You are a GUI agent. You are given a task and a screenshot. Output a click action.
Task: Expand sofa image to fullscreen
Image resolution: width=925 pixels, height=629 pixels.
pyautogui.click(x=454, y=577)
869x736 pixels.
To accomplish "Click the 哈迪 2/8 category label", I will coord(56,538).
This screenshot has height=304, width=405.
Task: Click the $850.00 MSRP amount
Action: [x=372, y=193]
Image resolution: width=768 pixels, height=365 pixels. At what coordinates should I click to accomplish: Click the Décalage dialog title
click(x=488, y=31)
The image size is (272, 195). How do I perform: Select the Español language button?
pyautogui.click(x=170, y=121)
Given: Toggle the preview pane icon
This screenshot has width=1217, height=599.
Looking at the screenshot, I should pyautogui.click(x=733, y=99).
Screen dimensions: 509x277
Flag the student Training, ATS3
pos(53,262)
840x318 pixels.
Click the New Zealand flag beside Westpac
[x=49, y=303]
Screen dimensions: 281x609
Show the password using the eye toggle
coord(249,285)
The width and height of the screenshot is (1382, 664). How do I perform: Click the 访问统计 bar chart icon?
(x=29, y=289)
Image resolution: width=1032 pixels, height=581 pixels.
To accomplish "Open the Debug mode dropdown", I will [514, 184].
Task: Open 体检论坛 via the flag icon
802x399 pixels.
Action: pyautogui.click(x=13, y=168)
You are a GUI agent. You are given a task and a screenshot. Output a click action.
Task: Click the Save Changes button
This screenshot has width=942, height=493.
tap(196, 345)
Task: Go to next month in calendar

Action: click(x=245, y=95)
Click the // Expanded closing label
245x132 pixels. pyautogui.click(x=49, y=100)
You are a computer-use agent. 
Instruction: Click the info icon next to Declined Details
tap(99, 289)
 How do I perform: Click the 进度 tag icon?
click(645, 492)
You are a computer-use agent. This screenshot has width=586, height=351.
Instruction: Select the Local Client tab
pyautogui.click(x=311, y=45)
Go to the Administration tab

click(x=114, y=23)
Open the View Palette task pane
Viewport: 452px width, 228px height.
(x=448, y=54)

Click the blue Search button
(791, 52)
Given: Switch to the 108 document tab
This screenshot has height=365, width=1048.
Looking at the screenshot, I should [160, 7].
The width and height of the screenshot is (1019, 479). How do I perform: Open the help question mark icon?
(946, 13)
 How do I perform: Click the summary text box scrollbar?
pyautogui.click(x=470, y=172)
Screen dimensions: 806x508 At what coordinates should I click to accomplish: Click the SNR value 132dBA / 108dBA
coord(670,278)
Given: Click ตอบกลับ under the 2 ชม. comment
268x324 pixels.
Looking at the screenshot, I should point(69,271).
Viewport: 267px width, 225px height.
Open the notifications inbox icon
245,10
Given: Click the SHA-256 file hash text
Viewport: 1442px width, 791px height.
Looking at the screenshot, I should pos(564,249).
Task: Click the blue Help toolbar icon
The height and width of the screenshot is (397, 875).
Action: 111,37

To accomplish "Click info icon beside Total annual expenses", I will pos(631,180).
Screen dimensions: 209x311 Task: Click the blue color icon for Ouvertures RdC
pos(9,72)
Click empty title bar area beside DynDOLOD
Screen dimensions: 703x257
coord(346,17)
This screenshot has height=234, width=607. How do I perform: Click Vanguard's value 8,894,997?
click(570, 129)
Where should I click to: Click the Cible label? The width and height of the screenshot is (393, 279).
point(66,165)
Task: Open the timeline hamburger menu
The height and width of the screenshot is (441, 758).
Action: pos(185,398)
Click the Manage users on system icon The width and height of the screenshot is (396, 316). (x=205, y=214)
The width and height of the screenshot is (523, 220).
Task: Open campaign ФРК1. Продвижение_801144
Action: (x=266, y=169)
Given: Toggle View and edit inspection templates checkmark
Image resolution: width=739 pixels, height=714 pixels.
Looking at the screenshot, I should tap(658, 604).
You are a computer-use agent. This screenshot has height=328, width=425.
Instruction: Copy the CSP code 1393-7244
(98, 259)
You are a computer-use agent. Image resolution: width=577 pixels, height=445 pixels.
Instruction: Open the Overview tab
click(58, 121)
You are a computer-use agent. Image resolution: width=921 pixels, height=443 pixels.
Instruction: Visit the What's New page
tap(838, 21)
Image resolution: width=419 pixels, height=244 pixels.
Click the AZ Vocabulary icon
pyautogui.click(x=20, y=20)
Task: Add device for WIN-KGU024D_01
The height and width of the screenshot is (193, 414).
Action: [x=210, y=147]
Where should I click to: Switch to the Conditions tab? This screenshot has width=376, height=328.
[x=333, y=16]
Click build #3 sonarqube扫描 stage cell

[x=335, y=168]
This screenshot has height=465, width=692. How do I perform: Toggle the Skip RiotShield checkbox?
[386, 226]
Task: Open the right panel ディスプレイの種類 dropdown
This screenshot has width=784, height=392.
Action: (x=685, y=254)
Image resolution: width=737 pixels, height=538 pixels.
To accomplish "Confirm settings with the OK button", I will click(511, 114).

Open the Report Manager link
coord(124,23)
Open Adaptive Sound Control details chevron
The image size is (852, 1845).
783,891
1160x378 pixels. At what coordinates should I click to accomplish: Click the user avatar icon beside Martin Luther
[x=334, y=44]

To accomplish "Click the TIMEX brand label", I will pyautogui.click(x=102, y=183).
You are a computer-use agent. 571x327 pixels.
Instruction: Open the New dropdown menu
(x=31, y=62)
- - -
__Task prompt__. Transcribe the data above so that every line matches exactly.

__Solution to this task__.
You are a GUI agent. You are given a task and a screenshot. Output a click action.
Task: Expand sofa image to fullscreen
Image resolution: width=925 pixels, height=629 pixels.
pyautogui.click(x=454, y=577)
869x736 pixels.
To accomplish "Click the 哈迪 2/8 category label", I will coord(56,538).
This screenshot has height=304, width=405.
Task: Click the $850.00 MSRP amount
Action: [x=372, y=193]
Image resolution: width=768 pixels, height=365 pixels. At what coordinates should I click to accomplish: Click the Décalage dialog title
click(x=488, y=31)
The image size is (272, 195). How do I perform: Select the Español language button?
pyautogui.click(x=170, y=121)
Given: Toggle the preview pane icon
This screenshot has width=1217, height=599.
Looking at the screenshot, I should pyautogui.click(x=733, y=99).
Screen dimensions: 509x277
Flag the student Training, ATS3
pos(53,262)
840x318 pixels.
Click the New Zealand flag beside Westpac
[x=49, y=303]
Screen dimensions: 281x609
Show the password using the eye toggle
coord(249,285)
The width and height of the screenshot is (1382, 664). How do I perform: Click the 访问统计 bar chart icon?
(x=29, y=289)
Image resolution: width=1032 pixels, height=581 pixels.
To accomplish "Open the Debug mode dropdown", I will [514, 184].
Task: Open 体检论坛 via the flag icon
802x399 pixels.
Action: pyautogui.click(x=13, y=168)
You are a GUI agent. You are given a task and a screenshot. Output a click action.
Task: Click the Save Changes button
This screenshot has width=942, height=493.
tap(196, 345)
Task: Go to next month in calendar

Action: click(x=245, y=95)
Click the // Expanded closing label
245x132 pixels. pyautogui.click(x=49, y=100)
You are a computer-use agent. 
Instruction: Click the info icon next to Declined Details
tap(99, 289)
 How do I perform: Click the 进度 tag icon?
click(645, 492)
You are a computer-use agent. This screenshot has width=586, height=351.
Instruction: Select the Local Client tab
pyautogui.click(x=311, y=45)
Go to the Administration tab

click(x=114, y=23)
Open the View Palette task pane
Viewport: 452px width, 228px height.
(x=448, y=54)

Click the blue Search button
(791, 52)
Given: Switch to the 108 document tab
This screenshot has height=365, width=1048.
Looking at the screenshot, I should [160, 7].
The width and height of the screenshot is (1019, 479). How do I perform: Open the help question mark icon?
(946, 13)
 How do I perform: Click the summary text box scrollbar?
pyautogui.click(x=470, y=172)
Screen dimensions: 806x508 At what coordinates should I click to accomplish: Click the SNR value 132dBA / 108dBA
coord(670,278)
Given: Click ตอบกลับ under the 2 ชม. comment
268x324 pixels.
Looking at the screenshot, I should point(69,271).
Viewport: 267px width, 225px height.
Open the notifications inbox icon
245,10
Given: Click the SHA-256 file hash text
Viewport: 1442px width, 791px height.
Looking at the screenshot, I should pos(564,249).
Task: Click the blue Help toolbar icon
The height and width of the screenshot is (397, 875).
Action: 111,37

To accomplish "Click info icon beside Total annual expenses", I will pos(631,180).
Screen dimensions: 209x311 Task: Click the blue color icon for Ouvertures RdC
pos(9,72)
Click empty title bar area beside DynDOLOD
Screen dimensions: 703x257
coord(346,17)
This screenshot has height=234, width=607. How do I perform: Click Vanguard's value 8,894,997?
click(570, 129)
Where should I click to: Click the Cible label? The width and height of the screenshot is (393, 279).
point(66,165)
Task: Open the timeline hamburger menu
The height and width of the screenshot is (441, 758).
Action: pos(185,398)
Click the Manage users on system icon The width and height of the screenshot is (396, 316). (x=205, y=214)
The width and height of the screenshot is (523, 220).
Task: Open campaign ФРК1. Продвижение_801144
Action: (x=266, y=169)
Given: Toggle View and edit inspection templates checkmark
Image resolution: width=739 pixels, height=714 pixels.
Looking at the screenshot, I should tap(658, 604).
You are a computer-use agent. This screenshot has height=328, width=425.
Instruction: Copy the CSP code 1393-7244
(98, 259)
You are a computer-use agent. Image resolution: width=577 pixels, height=445 pixels.
Instruction: Open the Overview tab
click(58, 121)
You are a computer-use agent. Image resolution: width=921 pixels, height=443 pixels.
Instruction: Visit the What's New page
tap(838, 21)
Image resolution: width=419 pixels, height=244 pixels.
Click the AZ Vocabulary icon
pyautogui.click(x=20, y=20)
Task: Add device for WIN-KGU024D_01
The height and width of the screenshot is (193, 414).
Action: [x=210, y=147]
Where should I click to: Switch to the Conditions tab? This screenshot has width=376, height=328.
[x=333, y=16]
Click build #3 sonarqube扫描 stage cell

[x=335, y=168]
This screenshot has height=465, width=692. How do I perform: Toggle the Skip RiotShield checkbox?
[386, 226]
Task: Open the right panel ディスプレイの種類 dropdown
This screenshot has width=784, height=392.
Action: (x=685, y=254)
Image resolution: width=737 pixels, height=538 pixels.
To accomplish "Confirm settings with the OK button", I will click(511, 114).

Open the Report Manager link
coord(124,23)
Open Adaptive Sound Control details chevron
The image size is (852, 1845).
783,891
1160x378 pixels. At what coordinates should I click to accomplish: Click the user avatar icon beside Martin Luther
[x=334, y=44]

To accomplish "Click the TIMEX brand label", I will pyautogui.click(x=102, y=183).
You are a computer-use agent. 571x327 pixels.
Instruction: Open the New dropdown menu
(x=31, y=62)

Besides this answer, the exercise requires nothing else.